Here the court considers damages for this new IPV tort - an issue that was complicated by an earlier party-agreement to settle quantum of damages:(3) Assessing Damages for the Tort of Intimate Partner Violence
[221] The trial judge awarded Ms. Ahluwalia $150,000 in damages: $50,000 in general compensatory damages for Ms. Ahluwalia’s depression and anxiety caused by Mr. Ahluwalia’s abuse, and loss of earning potential; $50,000 in aggravated damages for Mr. Ahluwalia’s “overall pattern of coercion and control and the clear breach of trust”; and $50,000 in punitive damages. She ordered that amount in relation to the tort of family violence and would have directed Mr. Ahluwalia to pay the same amount, in the alternative, based on proof of harm made under the existing torts of assault and IIED. The Court of Appeal noted that the damage assessment was higher than in previous cases. But it declined to interfere with the trial judge’s determination of general compensatory and aggravated damages based on deference and because it recognized the higher damage award reflected “an emerging understanding of the evils of intimate partner violence and its harms” (para. 128). The court overturned the punitive damages award on the ground that the trial judge had “made no finding that the award of general and aggravated damages was insufficient to achieve the goals of denunciation and deterrence” (para. 132). Both parties accept the Court of Appeal’s decision on this point, and have settled the quantum of general compensatory and aggravated damages at $100,000, an amount that is not at issue before the Court. Nevertheless, because the effect of the present judgment is to recognize a novel tort of intimate partner violence, the assessment of damages require comment in these circumstances.

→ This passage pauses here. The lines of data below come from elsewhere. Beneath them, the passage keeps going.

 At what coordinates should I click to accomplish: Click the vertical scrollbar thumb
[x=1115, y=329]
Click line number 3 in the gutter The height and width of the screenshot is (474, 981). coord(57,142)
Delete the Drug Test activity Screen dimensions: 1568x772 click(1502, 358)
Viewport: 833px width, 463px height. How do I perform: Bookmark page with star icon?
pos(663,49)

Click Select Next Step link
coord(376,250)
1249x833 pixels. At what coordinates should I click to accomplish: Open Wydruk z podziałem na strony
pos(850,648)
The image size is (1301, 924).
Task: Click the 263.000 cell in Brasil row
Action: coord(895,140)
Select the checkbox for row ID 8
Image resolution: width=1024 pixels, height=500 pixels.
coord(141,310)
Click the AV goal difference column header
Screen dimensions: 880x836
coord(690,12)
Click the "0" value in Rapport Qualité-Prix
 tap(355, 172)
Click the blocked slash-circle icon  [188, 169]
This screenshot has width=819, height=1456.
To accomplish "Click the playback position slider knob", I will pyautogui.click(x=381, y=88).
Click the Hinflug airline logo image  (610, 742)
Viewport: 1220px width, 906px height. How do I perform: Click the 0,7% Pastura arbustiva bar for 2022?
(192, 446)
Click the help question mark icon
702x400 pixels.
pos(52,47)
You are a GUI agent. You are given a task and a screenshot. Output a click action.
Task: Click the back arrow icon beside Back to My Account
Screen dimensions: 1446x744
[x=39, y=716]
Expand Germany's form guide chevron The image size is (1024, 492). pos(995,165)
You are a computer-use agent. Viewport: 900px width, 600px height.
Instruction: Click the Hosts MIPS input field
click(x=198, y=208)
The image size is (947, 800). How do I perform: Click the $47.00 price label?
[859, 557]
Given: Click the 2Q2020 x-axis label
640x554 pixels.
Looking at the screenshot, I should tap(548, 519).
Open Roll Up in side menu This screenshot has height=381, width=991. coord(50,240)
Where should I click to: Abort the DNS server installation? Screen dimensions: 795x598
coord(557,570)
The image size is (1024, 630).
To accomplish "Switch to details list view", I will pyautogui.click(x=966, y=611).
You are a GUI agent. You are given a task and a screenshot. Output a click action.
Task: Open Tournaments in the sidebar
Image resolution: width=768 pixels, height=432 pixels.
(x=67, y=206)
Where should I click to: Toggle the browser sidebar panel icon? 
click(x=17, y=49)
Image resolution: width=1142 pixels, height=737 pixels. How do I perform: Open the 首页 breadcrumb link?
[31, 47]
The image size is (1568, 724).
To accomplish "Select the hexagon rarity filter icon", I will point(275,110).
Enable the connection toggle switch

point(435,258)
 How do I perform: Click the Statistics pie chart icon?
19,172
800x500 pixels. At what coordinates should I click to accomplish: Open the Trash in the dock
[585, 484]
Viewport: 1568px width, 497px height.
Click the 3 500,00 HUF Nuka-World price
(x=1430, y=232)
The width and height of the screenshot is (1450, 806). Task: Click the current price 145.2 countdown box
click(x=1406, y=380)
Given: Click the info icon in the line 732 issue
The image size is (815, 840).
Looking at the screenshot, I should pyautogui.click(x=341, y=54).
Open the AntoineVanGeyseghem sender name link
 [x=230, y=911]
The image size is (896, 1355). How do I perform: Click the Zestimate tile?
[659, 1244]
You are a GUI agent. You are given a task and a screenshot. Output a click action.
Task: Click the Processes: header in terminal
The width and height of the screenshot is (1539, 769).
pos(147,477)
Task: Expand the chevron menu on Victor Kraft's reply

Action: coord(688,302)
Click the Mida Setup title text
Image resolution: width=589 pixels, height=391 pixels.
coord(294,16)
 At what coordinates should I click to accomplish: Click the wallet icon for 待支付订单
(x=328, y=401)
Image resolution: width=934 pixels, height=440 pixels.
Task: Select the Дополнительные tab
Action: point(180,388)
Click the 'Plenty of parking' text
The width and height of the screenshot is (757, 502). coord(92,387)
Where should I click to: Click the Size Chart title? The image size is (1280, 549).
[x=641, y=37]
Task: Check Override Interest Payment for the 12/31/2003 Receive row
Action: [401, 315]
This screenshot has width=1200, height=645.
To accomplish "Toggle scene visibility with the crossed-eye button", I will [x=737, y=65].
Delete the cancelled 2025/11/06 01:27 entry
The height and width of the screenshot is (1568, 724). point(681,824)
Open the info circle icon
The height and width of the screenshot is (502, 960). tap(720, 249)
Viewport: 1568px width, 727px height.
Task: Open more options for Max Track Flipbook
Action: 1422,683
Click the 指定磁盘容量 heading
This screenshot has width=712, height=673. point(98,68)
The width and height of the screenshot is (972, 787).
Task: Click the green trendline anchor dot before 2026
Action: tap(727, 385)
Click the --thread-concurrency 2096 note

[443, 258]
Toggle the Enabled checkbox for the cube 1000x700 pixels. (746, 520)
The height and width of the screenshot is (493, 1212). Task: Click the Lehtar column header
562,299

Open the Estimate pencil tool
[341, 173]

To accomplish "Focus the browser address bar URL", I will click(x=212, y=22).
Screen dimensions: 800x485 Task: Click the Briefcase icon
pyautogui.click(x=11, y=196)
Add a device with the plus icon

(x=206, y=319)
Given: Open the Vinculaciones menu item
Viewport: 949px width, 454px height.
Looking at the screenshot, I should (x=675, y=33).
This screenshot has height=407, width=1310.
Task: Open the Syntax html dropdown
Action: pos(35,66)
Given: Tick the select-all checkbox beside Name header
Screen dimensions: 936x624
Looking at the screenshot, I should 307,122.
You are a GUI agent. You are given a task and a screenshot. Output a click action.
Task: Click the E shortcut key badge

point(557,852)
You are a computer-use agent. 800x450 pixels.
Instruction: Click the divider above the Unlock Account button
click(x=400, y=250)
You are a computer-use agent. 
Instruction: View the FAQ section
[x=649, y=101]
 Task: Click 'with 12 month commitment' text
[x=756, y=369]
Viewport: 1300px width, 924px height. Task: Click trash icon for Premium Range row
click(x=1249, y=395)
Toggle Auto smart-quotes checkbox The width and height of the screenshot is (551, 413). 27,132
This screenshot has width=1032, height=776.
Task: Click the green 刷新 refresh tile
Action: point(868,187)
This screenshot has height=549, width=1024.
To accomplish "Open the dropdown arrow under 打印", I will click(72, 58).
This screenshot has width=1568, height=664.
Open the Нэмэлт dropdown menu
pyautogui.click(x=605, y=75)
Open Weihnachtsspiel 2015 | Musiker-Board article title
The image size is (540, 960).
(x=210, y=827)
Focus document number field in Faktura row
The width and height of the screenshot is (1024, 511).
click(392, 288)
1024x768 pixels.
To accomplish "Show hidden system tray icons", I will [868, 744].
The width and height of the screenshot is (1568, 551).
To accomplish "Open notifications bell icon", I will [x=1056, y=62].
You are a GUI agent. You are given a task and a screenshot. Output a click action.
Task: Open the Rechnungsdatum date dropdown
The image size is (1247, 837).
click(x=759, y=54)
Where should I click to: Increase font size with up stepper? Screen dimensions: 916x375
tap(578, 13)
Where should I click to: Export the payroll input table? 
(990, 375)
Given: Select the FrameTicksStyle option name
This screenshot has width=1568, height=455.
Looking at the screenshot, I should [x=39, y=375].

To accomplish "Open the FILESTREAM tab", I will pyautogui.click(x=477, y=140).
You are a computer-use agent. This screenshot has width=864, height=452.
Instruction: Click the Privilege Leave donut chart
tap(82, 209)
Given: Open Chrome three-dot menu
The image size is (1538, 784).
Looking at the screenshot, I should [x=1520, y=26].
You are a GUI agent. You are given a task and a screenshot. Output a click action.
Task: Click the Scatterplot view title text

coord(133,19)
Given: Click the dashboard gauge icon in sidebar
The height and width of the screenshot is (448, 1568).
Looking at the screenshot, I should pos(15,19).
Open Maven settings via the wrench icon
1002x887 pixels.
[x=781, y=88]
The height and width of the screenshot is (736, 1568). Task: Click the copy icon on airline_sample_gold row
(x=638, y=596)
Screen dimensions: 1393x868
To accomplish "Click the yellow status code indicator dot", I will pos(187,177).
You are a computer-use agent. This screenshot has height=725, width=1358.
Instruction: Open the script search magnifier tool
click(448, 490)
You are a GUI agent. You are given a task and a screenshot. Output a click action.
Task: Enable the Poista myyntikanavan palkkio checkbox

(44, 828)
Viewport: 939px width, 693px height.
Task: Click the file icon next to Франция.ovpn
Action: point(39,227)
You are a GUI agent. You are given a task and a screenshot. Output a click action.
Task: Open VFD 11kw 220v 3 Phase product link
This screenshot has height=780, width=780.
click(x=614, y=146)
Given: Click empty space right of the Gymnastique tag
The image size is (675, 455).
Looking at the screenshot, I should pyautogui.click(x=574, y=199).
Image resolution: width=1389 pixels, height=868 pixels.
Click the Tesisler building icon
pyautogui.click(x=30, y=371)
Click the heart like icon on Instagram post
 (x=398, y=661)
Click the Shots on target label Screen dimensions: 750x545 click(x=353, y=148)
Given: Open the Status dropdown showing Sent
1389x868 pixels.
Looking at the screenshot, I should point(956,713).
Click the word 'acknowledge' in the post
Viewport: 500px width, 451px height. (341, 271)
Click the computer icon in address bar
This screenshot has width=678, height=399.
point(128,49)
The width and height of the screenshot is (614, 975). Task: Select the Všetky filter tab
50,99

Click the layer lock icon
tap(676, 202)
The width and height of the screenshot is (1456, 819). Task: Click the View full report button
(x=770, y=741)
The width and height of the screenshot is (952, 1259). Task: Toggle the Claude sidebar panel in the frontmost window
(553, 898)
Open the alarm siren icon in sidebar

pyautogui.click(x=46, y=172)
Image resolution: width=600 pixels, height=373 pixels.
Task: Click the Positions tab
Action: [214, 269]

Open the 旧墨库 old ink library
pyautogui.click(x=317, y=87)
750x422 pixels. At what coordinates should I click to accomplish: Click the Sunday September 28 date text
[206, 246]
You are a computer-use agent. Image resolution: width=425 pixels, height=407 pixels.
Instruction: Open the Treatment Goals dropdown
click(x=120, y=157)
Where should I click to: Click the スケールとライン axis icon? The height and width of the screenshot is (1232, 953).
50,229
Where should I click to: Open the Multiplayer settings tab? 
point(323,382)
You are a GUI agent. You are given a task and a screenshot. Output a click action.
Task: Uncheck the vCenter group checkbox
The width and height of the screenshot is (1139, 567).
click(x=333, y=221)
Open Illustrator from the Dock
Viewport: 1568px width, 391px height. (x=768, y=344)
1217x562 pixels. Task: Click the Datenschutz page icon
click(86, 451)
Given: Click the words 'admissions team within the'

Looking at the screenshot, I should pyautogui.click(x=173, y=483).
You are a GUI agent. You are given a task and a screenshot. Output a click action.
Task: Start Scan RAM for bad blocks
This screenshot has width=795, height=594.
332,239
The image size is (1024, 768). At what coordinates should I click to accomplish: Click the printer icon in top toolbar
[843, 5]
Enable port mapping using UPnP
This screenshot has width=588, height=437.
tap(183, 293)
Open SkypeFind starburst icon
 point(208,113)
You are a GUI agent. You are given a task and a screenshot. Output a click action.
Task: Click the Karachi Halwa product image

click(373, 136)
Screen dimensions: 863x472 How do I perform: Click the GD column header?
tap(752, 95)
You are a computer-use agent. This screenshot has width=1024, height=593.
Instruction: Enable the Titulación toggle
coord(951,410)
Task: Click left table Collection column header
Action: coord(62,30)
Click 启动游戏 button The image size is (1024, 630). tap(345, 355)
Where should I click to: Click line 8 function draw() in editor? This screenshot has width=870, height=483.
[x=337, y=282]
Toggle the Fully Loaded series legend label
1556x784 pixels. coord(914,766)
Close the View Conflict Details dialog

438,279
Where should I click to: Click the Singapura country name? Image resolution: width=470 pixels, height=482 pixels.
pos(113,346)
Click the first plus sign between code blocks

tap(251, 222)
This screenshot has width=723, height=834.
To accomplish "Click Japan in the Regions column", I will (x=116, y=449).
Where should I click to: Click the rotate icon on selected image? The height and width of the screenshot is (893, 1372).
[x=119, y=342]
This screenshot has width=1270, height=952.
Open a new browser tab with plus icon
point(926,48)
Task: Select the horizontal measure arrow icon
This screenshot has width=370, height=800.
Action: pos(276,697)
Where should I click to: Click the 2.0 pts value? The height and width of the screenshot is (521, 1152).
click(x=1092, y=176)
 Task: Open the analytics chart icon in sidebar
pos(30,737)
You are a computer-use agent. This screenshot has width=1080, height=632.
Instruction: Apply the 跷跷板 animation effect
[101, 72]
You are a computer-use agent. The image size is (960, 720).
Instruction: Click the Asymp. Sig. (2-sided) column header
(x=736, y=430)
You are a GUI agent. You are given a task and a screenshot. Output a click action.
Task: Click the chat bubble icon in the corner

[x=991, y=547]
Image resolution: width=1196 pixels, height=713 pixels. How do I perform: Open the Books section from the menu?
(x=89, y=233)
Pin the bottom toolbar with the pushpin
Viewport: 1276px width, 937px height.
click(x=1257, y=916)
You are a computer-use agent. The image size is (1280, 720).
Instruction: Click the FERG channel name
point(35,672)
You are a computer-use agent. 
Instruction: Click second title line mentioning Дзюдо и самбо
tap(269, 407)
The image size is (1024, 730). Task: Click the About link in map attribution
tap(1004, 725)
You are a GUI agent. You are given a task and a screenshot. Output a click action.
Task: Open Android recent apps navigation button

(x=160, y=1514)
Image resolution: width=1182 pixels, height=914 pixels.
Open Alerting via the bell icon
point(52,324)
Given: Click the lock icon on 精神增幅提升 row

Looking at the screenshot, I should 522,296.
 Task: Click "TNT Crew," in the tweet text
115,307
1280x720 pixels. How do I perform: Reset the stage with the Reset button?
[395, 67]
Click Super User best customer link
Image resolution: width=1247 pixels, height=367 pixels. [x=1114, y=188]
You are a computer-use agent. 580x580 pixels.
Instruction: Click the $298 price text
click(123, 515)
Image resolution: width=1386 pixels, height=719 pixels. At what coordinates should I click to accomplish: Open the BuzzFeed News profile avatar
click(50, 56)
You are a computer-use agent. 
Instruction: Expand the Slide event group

[222] Consistent with the corrective function of tort law, the guiding principle in assessing the quantum of compensatory damages is that the award should restore the plaintiff to the position they would have been in had the specific wrong not occurred (Pitel, at p. 2). Quantifying the value of intangible losses, such as those associated with physical inviolability or emotional suffering is a notoriously difficult task. This is no less true for the measure of the losses associated with dignity, autonomy, and equality, resulting from coercive control. As this Court observed in the civil law case of de Montigny v. Brossard (Succession), 2010 SCC 51, [2010] 3 S.C.R. 64, at para. 27, “the exercise of reasoned discretion remains the rule, [and] the judge must also give as much priority as possible to following established judicial practice while adapting it to the specific circumstances of each case”. Of course, there is no body of Canadian precedents at this time with which to guide courts in awarding damages for the novel tort rooted in coercive control. Future damage awards must reflect the specific nature of the tort, its various manifestations, and the extent of the harm it causes to the victim’s dignity, autonomy, and equality.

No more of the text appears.